- _WHAT NEEDS TO BE DONE_: Beginning with the line containing "Antigua consola rinconera (283, 478)" and ending with the last line of the entries below, copy each line exactly and nothing else.

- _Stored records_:
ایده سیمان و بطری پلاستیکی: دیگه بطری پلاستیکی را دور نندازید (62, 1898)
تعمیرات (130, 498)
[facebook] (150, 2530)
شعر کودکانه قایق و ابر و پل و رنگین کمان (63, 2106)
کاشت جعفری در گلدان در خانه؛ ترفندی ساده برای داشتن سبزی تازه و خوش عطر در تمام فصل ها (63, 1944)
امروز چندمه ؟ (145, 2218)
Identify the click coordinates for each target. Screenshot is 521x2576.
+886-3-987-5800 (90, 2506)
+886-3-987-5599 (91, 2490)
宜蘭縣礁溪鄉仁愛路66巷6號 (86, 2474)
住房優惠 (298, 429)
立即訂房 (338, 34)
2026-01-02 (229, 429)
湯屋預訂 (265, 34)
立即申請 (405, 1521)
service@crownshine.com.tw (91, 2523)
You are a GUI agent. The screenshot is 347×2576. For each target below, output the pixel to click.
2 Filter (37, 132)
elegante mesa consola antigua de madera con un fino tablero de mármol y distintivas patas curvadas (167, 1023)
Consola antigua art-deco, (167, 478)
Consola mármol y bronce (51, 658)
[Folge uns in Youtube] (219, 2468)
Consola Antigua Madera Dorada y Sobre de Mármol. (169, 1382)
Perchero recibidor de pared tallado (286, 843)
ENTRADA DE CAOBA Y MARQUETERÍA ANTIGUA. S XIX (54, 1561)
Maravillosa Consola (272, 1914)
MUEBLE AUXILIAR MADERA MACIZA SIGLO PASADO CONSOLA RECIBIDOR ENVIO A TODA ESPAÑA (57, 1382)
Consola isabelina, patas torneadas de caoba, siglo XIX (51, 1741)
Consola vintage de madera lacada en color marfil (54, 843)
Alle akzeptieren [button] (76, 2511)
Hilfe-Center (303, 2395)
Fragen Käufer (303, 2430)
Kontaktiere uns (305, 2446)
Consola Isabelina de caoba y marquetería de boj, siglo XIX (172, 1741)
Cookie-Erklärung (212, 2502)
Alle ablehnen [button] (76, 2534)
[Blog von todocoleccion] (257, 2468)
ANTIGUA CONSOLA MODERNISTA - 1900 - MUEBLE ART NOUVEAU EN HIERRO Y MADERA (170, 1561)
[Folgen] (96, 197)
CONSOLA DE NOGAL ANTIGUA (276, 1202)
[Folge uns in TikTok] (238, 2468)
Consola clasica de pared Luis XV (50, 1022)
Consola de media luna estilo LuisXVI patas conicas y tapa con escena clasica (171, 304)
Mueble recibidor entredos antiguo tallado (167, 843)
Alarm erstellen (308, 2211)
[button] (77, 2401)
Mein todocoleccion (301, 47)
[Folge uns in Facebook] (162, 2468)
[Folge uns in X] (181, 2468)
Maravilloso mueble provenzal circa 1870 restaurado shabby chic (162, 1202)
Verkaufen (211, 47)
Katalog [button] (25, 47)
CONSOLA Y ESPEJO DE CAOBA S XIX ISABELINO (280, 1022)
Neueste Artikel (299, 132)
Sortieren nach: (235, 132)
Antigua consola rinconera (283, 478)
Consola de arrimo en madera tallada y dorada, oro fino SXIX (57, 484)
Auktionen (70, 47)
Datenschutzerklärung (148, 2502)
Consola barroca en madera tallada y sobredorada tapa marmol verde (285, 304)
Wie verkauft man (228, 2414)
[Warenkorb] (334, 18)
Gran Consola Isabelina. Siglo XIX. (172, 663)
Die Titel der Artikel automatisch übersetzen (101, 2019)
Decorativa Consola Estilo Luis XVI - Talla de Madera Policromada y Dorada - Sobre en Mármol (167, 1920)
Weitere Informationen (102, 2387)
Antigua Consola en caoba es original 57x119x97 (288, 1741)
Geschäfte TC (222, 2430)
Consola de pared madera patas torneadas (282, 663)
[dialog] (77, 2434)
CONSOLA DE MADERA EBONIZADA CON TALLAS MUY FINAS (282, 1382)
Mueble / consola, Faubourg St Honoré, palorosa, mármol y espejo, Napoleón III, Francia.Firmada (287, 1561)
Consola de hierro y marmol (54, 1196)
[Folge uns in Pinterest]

- _RESULT OF THIS TASK_:
Antigua consola rinconera (283, 478)
Consola de arrimo en madera tallada y dorada, oro fino SXIX (57, 484)
Auktionen (70, 47)
Datenschutzerklärung (148, 2502)
Consola barroca en madera tallada y sobredorada tapa marmol verde (285, 304)
Wie verkauft man (228, 2414)
[Warenkorb] (334, 18)
Gran Consola Isabelina. Siglo XIX. (172, 663)
Die Titel der Artikel automatisch übersetzen (101, 2019)
Decorativa Consola Estilo Luis XVI - Talla de Madera Policromada y Dorada - Sobre en Mármol (167, 1920)
Weitere Informationen (102, 2387)
Antigua Consola en caoba es original 57x119x97 (288, 1741)
Geschäfte TC (222, 2430)
Consola de pared madera patas torneadas (282, 663)
[dialog] (77, 2434)
CONSOLA DE MADERA EBONIZADA CON TALLAS MUY FINAS (282, 1382)
Mueble / consola, Faubourg St Honoré, palorosa, mármol y espejo, Napoleón III, Francia.Firmada (287, 1561)
Consola de hierro y marmol (54, 1196)
[Folge uns in Pinterest]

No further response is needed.